Políticas para mudança
Os resultados da pesquisa, que indicam a mudança de atitude dos jovens participantes do programa, servem para estimular outras organizações a realizarem ações semelhantes, de acordo com Gary Barker. Para ele, também é essencial que as políticas públicas voltadas para a redução da desigualdade de gênero incluam ações que visem à redução do machismo. "O machismo está presente em todas as classes, nas políticas públicas, nas escolas etc. Dessa forma, não haverá muito avanço se as políticas de proteção dos direitos das mulheres não forem acompanhadas de mudança de cultura", acredita.

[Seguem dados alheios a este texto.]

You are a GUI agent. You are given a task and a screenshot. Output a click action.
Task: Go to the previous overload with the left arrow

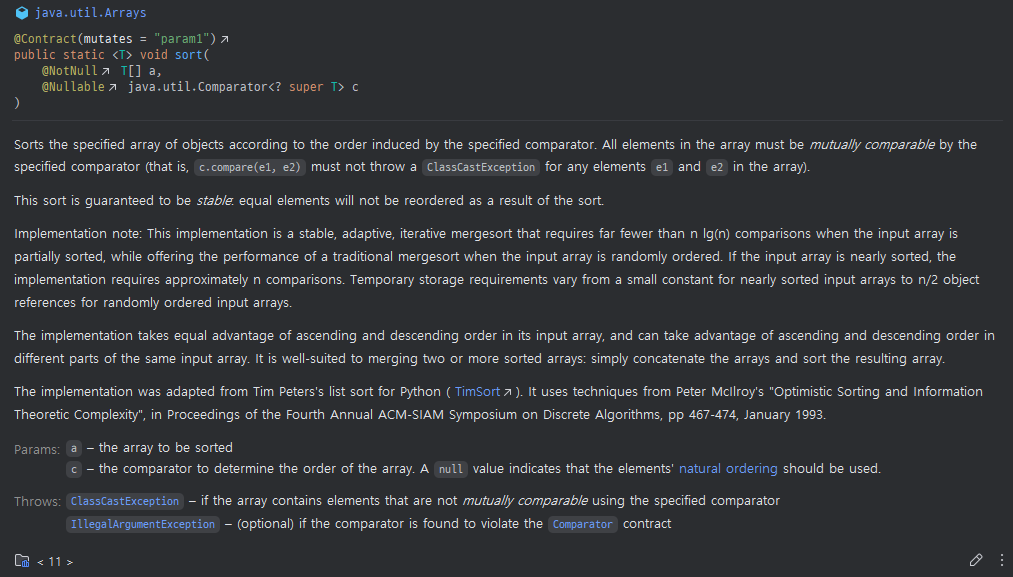(40, 562)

O convênio firmado no último mês de março entre o Instituto Promundo e Ministério da Saúde parece ser um passo importante nesse sentido. O convênio prevê para este ano a capacitação dos profissionais que atuam no Programa de Adolescentes e Jovens do Ministério da Saúde, presente em todas as regiões do país. A capacitação será feita pela equipe do Promundo, que repassará a metodologia do Programa H.